§ Extrait:
== == ==

Pour leur nouvelle collaboration, Eric Corbeyran et Olivier Berlion abordent le sujet délicat des violences conjugales à travers l'histoire de Rosangella. Ils réalisent là un très bel album, émouvant et d'une grande justesse au point d'imaginer qu'il s'agit d'une histoire réelle tant le propos paraît vrai. C'est justement cette vérité qui dérange et met mal à l'aise car ils ont choisi de raconter la vie d'une femme qui après avoir été battue s'est reconstruite tant bien que mal, et se trouve à nouveau confronté à l'homme qui l'a blessée, meurtrie jusque dans sa chair. Avec beaucoup de subtilité, ils évitent le côté larmoyant qu'une telle histoire peut susciter en explorant les rapports humains, sans préjugés.
Corbeyran a choisi de relater les faits par le truchement de la fille de Rosangella, à la fois spectatrice et actrice de ce drame de la vie quotidienne. Ce point de vue lui permet de présenter les personnages et d'apporter par petites touches les éléments indispensables à la compréhension des liens qui unissent les différents protagonistes. petit à petit le puzzle se met en place. Les réactions des uns et des autres sont exposées lorsque Max revient. La violence ne se conjugue plus au passé. Le fait que les mots aient succédés aux coup ne change fondamentalement pas les choses, leur capacité à blesser les rend tout aussi redoutables.
Olivier Berlion a su trouver le style adapté pour illustrer cette histoire avec des couleurs pastels et lumineuses. Que l'on ne s'y trompe pas, il ne s'agit pas d'adoucir l'histoire, bien au contraire. Cette option lui permet de montrer les émotions ressenties par les personnages. La sublime couverture en est une parfaite illustration, et le reste de l'album est du même niveau.
Rosangella est une très belle réussite, le type même d'albums que l'on lit, relit, prête, conseille avec plaisir. Ce coup de maître n'arrive pas souvent dans la carrière d'un auteur, pourtant après Lie de Vin, c'est le deuxième pour le duo Corbeyran/Berlion. Cela permettra au prolifique scénariste, si toutefois il leur accorde une quelconque attention, de faire taire ceux qui lui reprochent des séries perdant de leur intérêt. Au terme des 90 pages, les lecteurs pourront découvrir et apprécier quelques explications des auteurs, quelques croquis ou encore une couverture alternative. La collection Long Courrier compte un album de qualité de plus, pour notre plus grande satisfaction.
J'ai été à moitié envouté par "Rosangella", son histoire et ses péripéties. Le scénario prend du temps à se mettre en place avec l'introduction des personnages, il faut attendre bien la moitié de l’œuvre pour comprendre de quoi il s'agit. Également, le trait du dessin a certains défauts qui me dérangent, les mêmes personnages se ressemblent difficilement d'une case à l'autre sur certaines planches, notamment Lisa et Rosangella sur la première moitié de l’œuvre avec des visages parfois bâclés en vue de 3/4, la seconde partie du récit est beaucoup plus réussi, notamment dans les expressions et le regard de Rosengella. Également les flashbacks sous forme de peinture acrylique dénote avec le style des autres planches de la BD. Le thème abordé a été vu et revu de nombreuses fois aussi bien dans les livres, qu'au cinéma, c'est le point de vue du narrateur (Lisa) qui change quelque peu l'approche face à la situation. J'ai trouvé "Lie-de-Vin" des mêmes auteurs, bien plus habile dans la construction narrative et le dessin.

== == ==

§ Contenu des données:

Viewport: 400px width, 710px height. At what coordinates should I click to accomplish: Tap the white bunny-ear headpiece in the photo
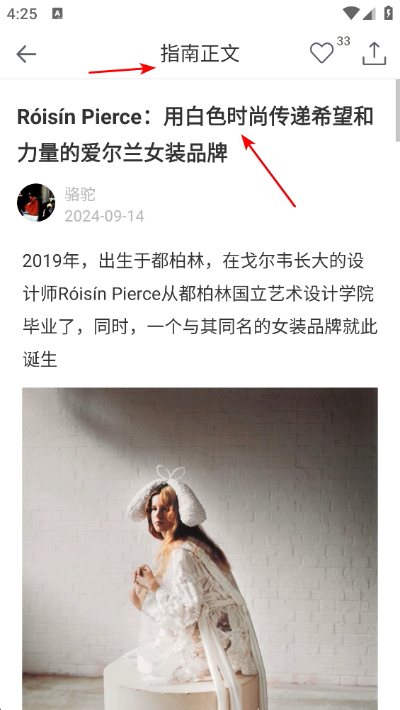(167, 497)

== == ==

§ Problème posé: Pouvez-vous recopier mot pour mot la partie de l'extrait sur Rosangella qui commence par « Pour leur nouvelle » et se poursuit jusqu'à « humains, sans préjugés. » ?

§ Réponse attendue:
Pour leur nouvelle collaboration, Eric Corbeyran et Olivier Berlion abordent le sujet délicat des violences conjugales à travers l'histoire de Rosangella. Ils réalisent là un très bel album, émouvant et d'une grande justesse au point d'imaginer qu'il s'agit d'une histoire réelle tant le propos paraît vrai. C'est justement cette vérité qui dérange et met mal à l'aise car ils ont choisi de raconter la vie d'une femme qui après avoir été battue s'est reconstruite tant bien que mal, et se trouve à nouveau confronté à l'homme qui l'a blessée, meurtrie jusque dans sa chair. Avec beaucoup de subtilité, ils évitent le côté larmoyant qu'une telle histoire peut susciter en explorant les rapports humains, sans préjugés.